Pomona College student radio station KSPC entered the world setting itself apart from the mainstream.

David Escovitz '06 is one of the station's veteran deejays. Read the in-depth story of KSPC's first 50 years, only available online.
“We don’t feel that it is the purpose of KSPC to merely duplicate programming,” declared station manager Ron McDonald ’57 during the station’s Feb. 12, 1956, dedicatory broadcast, “but rather to provide … programming not readily available in this area.”
Fifty years on, a typical week’s programming runs the gamut from modern composition to underground rock, with smatterings of polka, the blues, jazz, classical, and kid’s records. The only thing you won’t hear is contemporary “commercial” music.

“The intention is not to end up sounding like every other radio station by playing the same hits,” says station director Erica Tyron, who joined the station as a deejay her freshman year at Scripps College and became the station’s full-time director in 1992. She coordinates the efforts of more than 100 on- and off-air staff members, including students from the five Claremont colleges and community volunteers, who keep KSPC broadcasting 24/7/365 at 88.7 on the FM dial and on the Web at www.kspc.org.

KSPC was an early pioneer in a tradition of college radio that began with the advent of FM radio. Pomona students were broadcasting in the early ’50s on KPCR, a low-wattage AM station that emanated from a storage closet in the student union. When the “in-house” station’s signal began to spill out past the college gates—a violation of FCC regulations—the College decided to start broadcasting to the community on an FM frequency. Terry Drinkwater ’58, Ron McDonald ’57, Ed Smith ’58, Charles F. Waite ’59 and Fred Wolf ’58 worked to obtain a broadcast license and the funds necessary to purchase a transmitter and basic equipment. They next converted Replica House (previously filled with old college academic records and, according to founding members, quite a few spiders) into a radio station.

Wolf recalls the group looked at “holes” in the broadcast schedules of other area stations to develop a niche for KSPC. “There were very few classical programming stations in the L.A. area in those days,” he notes, so the station’s early years were dedicated to symphonies and operas, with some jazz and spoken-word programming.
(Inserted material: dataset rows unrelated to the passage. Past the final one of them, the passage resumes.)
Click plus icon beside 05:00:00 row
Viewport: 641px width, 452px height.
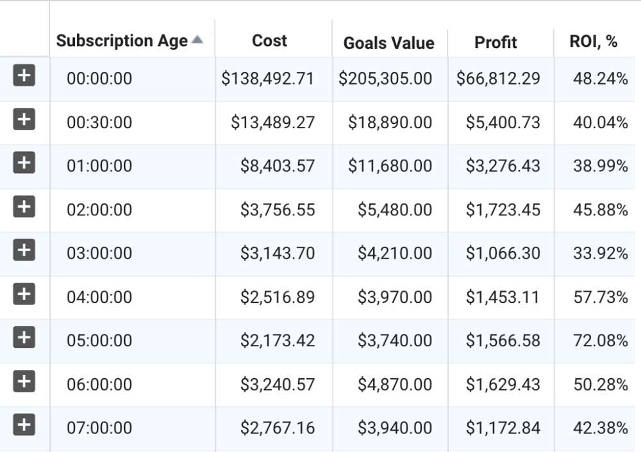pos(24,337)
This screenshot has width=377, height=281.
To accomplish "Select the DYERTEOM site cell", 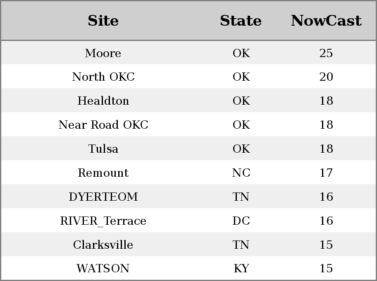I will coord(103,197).
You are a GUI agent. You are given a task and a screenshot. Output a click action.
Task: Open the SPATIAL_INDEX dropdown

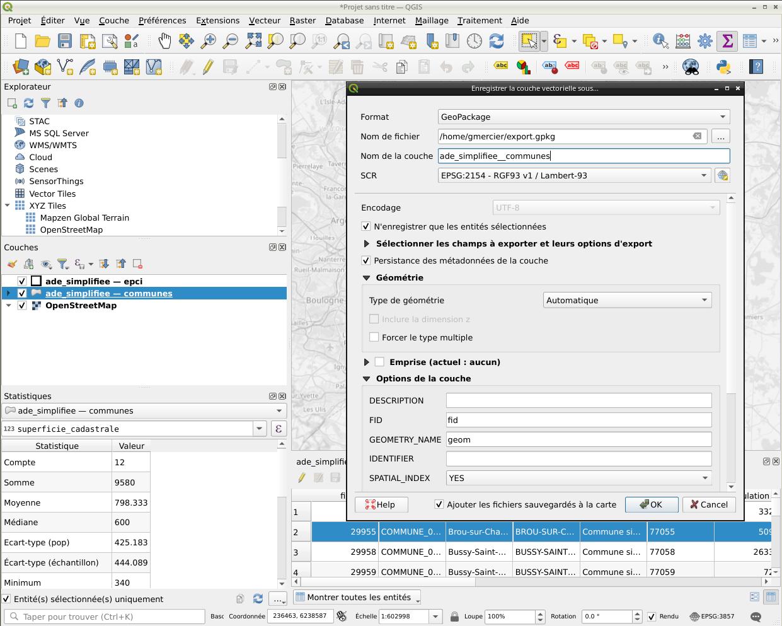[x=578, y=478]
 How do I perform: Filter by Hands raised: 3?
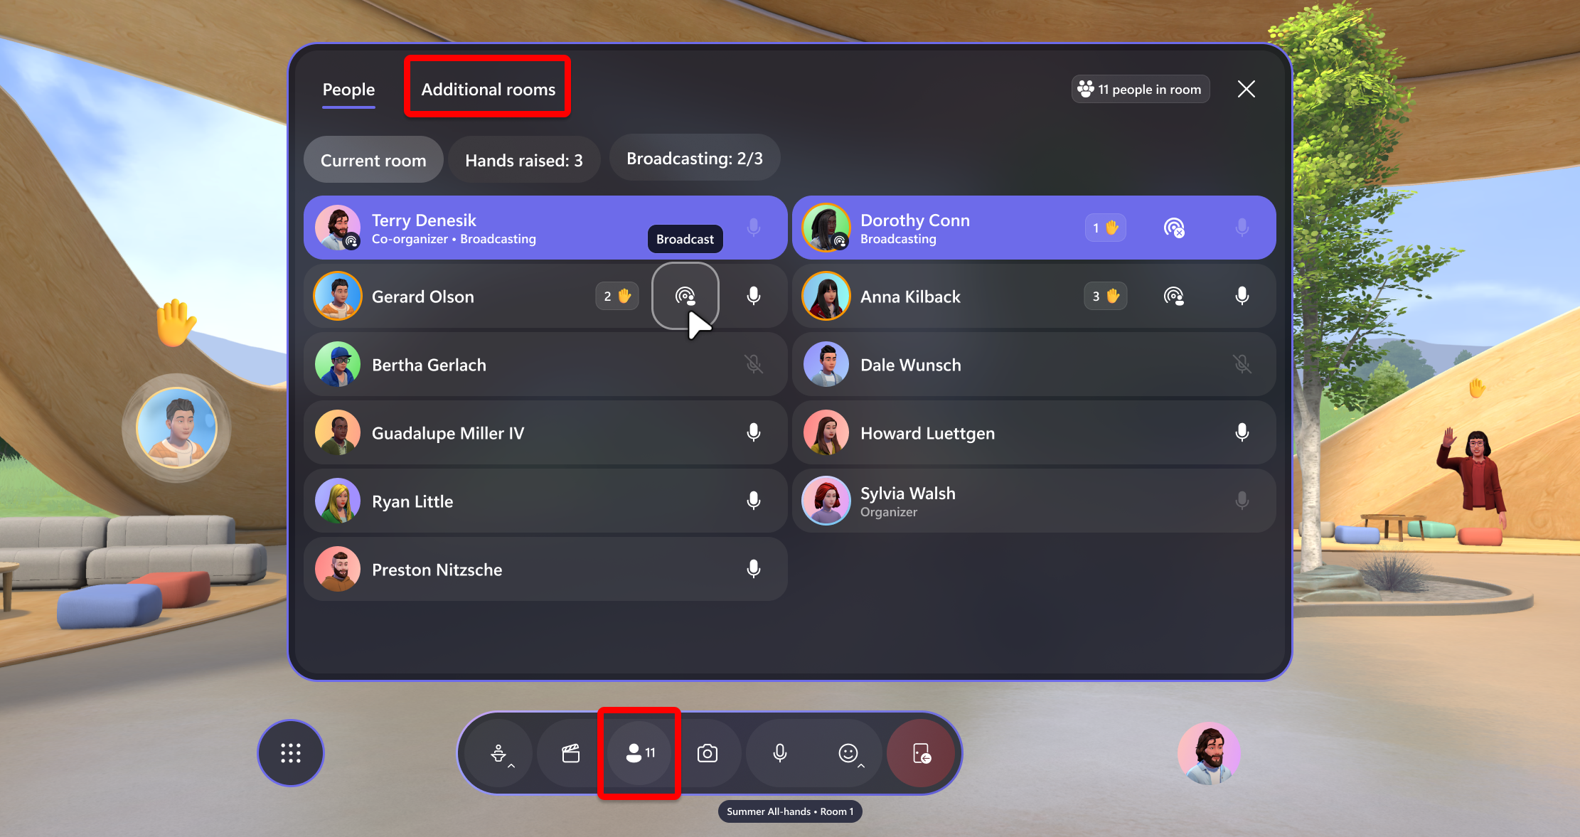(x=525, y=160)
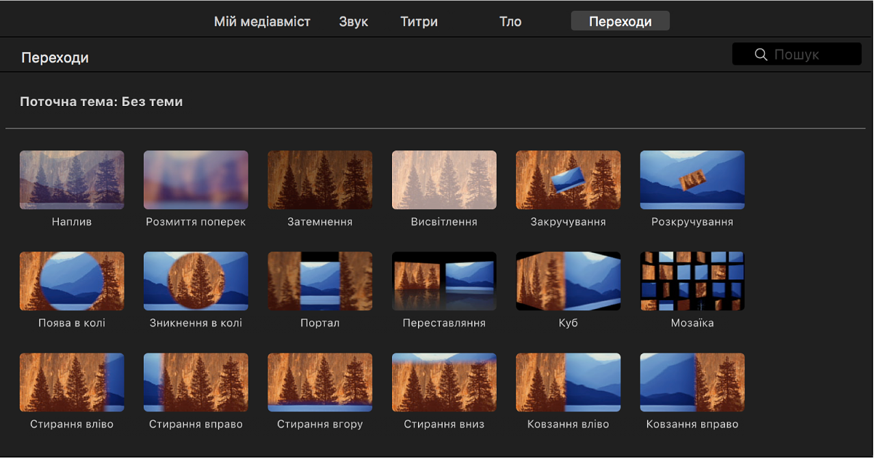Choose the Розмиття поперек transition
The image size is (875, 458).
click(x=196, y=180)
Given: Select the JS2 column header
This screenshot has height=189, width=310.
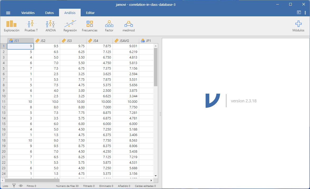Looking at the screenshot, I should pos(47,41).

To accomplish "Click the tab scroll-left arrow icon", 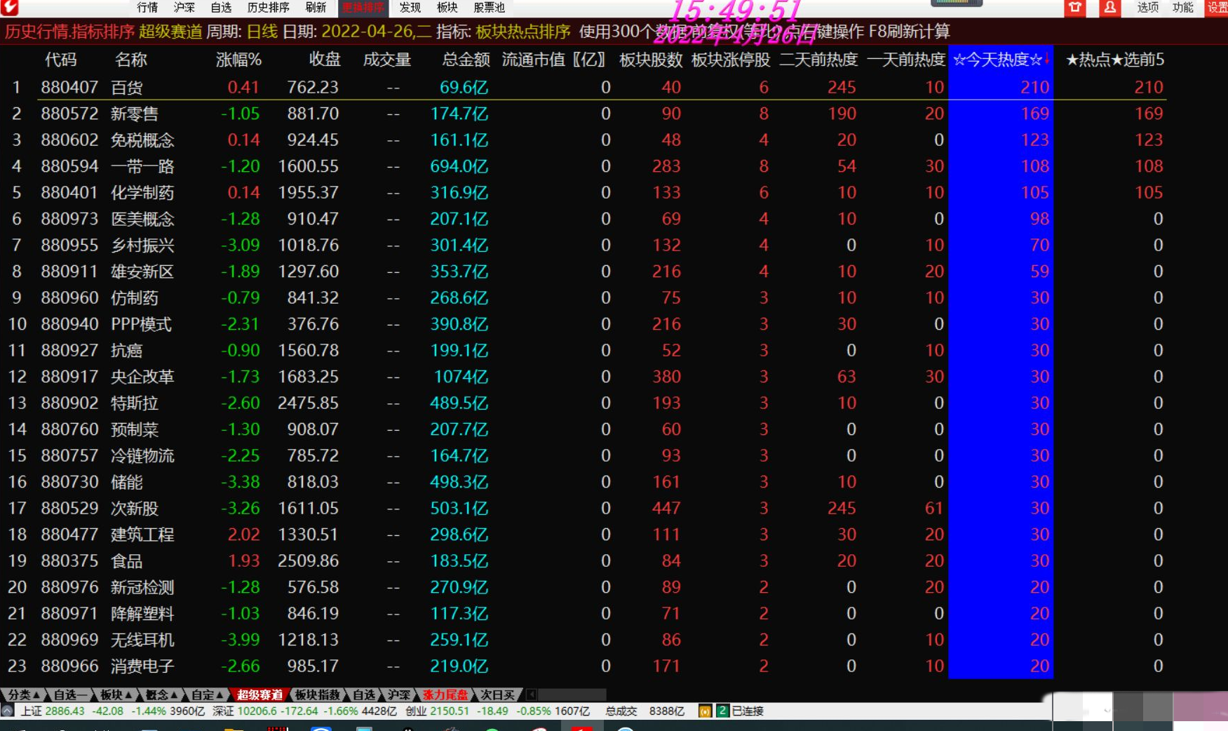I will (532, 695).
Campus classrooms and lecture halls also provided fodder. A program guide from 1957 lists the broadcast of a classroom discussion on existentialism with Professor Fred Sontag.

Relegated to the lower bandwidths at the far left of the FM dial, small college stations created a culture of “underground” radio that focused on the avant-garde and esoteric, often providing a platform for points of view that ran counter to the McCarthyism and Cold War paranoia of the era. By the early ’60s, rock ’n’ roll and folk music had found a home at KSPC. Station manager Tracy Westen ’62 won national awards and raised a few eyebrows when he and his KSPC crew produced a documentary series on a national trend toward right-wing demagoguery—its centerpiece an exclusive interview with and exposé of American Nazi Party leader George Lincoln Rockwell.

On May 4, 1970, KSPC interrupted its regular broadcast to announce: “The news tonight is of four students at Kent State University in Ohio who have been killed by the National Guard. The students … were taking part in a protest against U.S. presence in Cambodia. In the face of these murders, we cannot remain silent. ...”

The era of student unrest had reached its peak, and the turbulence was reflected in America’s music and media. “As everyone knows—it’s cliché but true and important—music was an intimate, integral part of the anti-war scene,” says Gary Kates (Pitzer ’74) who joined KSPC as a deejay in the early ’70s and would return to Pomona 30 years later as dean of the College. “I played some of that music, of course, on KSPC. Everyone did.”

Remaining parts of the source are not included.